On Us by Mark Scott

On Us by Mark Scott

Author:Mark Scott [Scott, Mark]
Language: eng
Format: epub
Publisher: Melbourne University Publishing


This is not just the view of sceptical journalists. One critic snagged my attention when he told a privacy conference that tech companies were taking personal information and weaponising it against us with military efficiency, with scraps of data—each harmless enough on its own—being assembled, synthesised, traded and sold. Profiles are run through algorithms, which serves up increasingly extreme content that pounds our harmless preferences into hardened convictions. And who was the critic? The man who sells the screens and hosts the apps that steal our time and shape our minds. Apple’s CEO, Tim Cook.

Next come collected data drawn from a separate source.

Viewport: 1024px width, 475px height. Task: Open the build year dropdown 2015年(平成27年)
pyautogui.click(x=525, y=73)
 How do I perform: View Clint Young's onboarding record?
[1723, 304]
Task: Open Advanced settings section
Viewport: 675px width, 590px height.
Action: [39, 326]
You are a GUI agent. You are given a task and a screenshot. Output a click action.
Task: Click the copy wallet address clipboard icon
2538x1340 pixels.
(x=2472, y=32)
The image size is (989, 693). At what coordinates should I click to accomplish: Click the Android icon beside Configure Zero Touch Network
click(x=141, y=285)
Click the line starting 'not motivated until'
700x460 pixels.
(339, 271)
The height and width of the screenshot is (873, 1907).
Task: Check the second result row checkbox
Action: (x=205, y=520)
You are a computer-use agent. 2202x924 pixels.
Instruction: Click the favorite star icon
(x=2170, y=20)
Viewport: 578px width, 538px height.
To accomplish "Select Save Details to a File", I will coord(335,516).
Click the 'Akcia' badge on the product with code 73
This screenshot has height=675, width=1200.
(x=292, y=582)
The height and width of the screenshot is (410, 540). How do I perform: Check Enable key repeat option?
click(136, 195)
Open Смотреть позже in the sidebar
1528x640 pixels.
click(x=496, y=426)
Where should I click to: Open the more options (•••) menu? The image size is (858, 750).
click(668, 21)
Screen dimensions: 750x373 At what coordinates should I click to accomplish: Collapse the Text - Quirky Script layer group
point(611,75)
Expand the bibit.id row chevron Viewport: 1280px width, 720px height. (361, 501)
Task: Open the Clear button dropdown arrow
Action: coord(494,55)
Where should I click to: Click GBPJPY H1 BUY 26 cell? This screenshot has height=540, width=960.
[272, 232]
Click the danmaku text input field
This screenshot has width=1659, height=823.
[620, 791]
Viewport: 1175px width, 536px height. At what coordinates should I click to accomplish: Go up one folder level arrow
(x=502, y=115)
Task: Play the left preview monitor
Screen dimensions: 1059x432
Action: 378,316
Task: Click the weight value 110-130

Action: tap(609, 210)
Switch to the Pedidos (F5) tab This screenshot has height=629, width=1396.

Tech firms talk about engagement, but so many of us know this really means addiction. It seems a harsh word, addiction. I look up a simple definition: ‘a physical or psychological need to do, take or use something, to the point where it could be harmful to you’. And as the early creators of the sites have freely admitted, they were designed using the same psychological insights that had so successfully driven addiction to things such as poker machines. It’s a world we didn’t know we wanted. All this new digital content fills up Infinity Pools: the apps and other sources of endlessly replenishing content. Two former Google execs, Jake Knapp and John Zeratsky, coined the term and explain it simply. ‘If you can pull to refresh, it’s an Infinity Pool. If it streams, it’s an Infinity Pool.’ A world always available; a place designed so you could get lost in it forever.

And there is something about negative emotions that means, in an online setting, they seem much more powerful in grabbing our attention, in driving a reaction, in keeping us compelled and clicking. It can be ugly, but it is hard to look away. Negative emotions spiked by algorithms inciting us, ‘bad actors’ seducing us, fellow citizens abusing us.

I remember that back when I was working at the SMH, the letters pages were always a wonderful showcase of the readers’ wit and intelligence. When I started, they all seemed to arrive in the mailbag, although a few may have been faxed through to us. But there was something about having to write a letter, and address an envelope, and find a stamp and then post it, that seemed to provide breaks on the intemperate or splenetic. Once email arrived, the tone of the correspondence changed quickly and markedly. The wonderful letters were still there, but they were buried beneath a torrent of fury or abuse. It was just so easy to press ‘send’; an early sign of the unleashed trolls, who would soon be abundant in the online world.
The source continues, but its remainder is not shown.